I am considering having a puppy go through Protection Dog Training - Level 3. I want to get a review on this place:

http://www.highlandcanine.com/protection.htm

I am looking for the best protection training and would like my German Shepherd fully able to protect me during travel and work, especially my wife who is a professional sportscaster. Please direct me to the best protection training. Also, I was told 8 months would be the best time to enter my dog in protection training. Lastly, I wouldn't mind having my dog spend over 3 months at a place as long as he's being fully trained as a protection dog.

Inputs??


----------



## Skye'sMom (Jul 11, 2004)

Kevin;

You won't find a lot of people on this board agreeing with sending a dog away for training (3 months!?) or using your dog for protection.

A dog that respects and trusts those in the family will naturally protect them if there is ever a need. It is our job however, to try to make that never happen.

If you want security, get a body guard. They have the choice of putting themselves in harm's way.


----------



## suden (Jun 5, 2001)

Okay I'll give my 2 cents!!

8 months is too young for Personal Protection training. You can do some foundation work-OB and socialize,socialize. Bite work can start at this age but we would never take a pup and do PP training.

What is the breeding on your dog? It really takes a special dog for this type of work. Need very good nerves and an OFF switch.

A PP dog needs to be very social-can be with you in any type of normal living and not be a threat to any one. But can turn on in an instant and turn off just as fast.

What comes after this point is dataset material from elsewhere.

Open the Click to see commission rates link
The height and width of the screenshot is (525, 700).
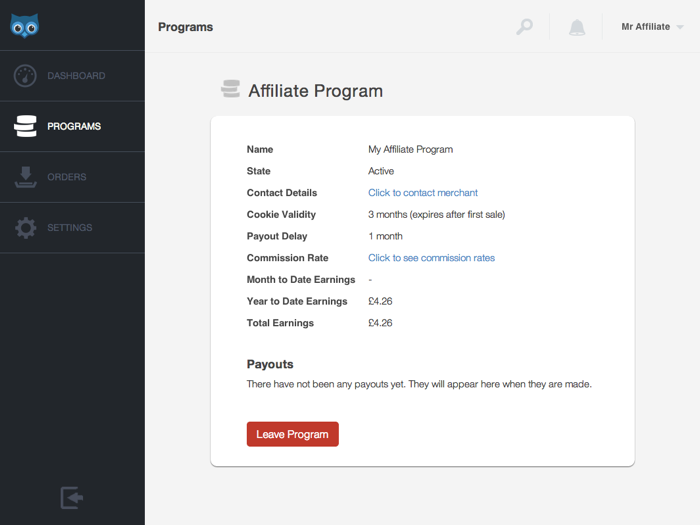coord(431,258)
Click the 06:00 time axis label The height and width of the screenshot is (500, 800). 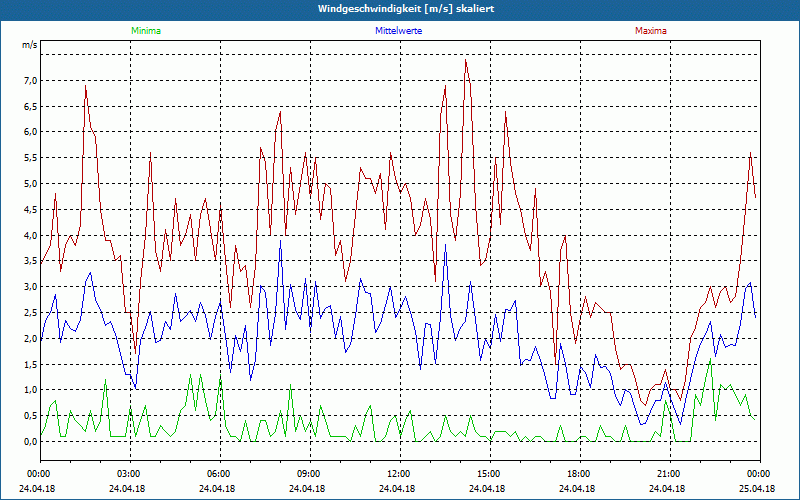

This is not something that should be taken lightly and it is a lifetime of training to keep the dog and yourself up to par)

Yes I have had 2 PP dogs. the 1st was trained by me with help from some excellent helpers. She was also my AKC OB dog and Schutzhund dog. She went everywhere with me for 11 1/2 years- my heart dog. The 2nd was a retired Police dog who was a little sharp and I always kept an eye on him. He went everywhere with me and loved kids-but sometimes he would key in on certain men. I always had control, but if he had been with someone that was not as dog savy-he would have been an accident waiting to happen.

As far as Highland Canine Training LLC-have no personal knowledge.

Vikki


----------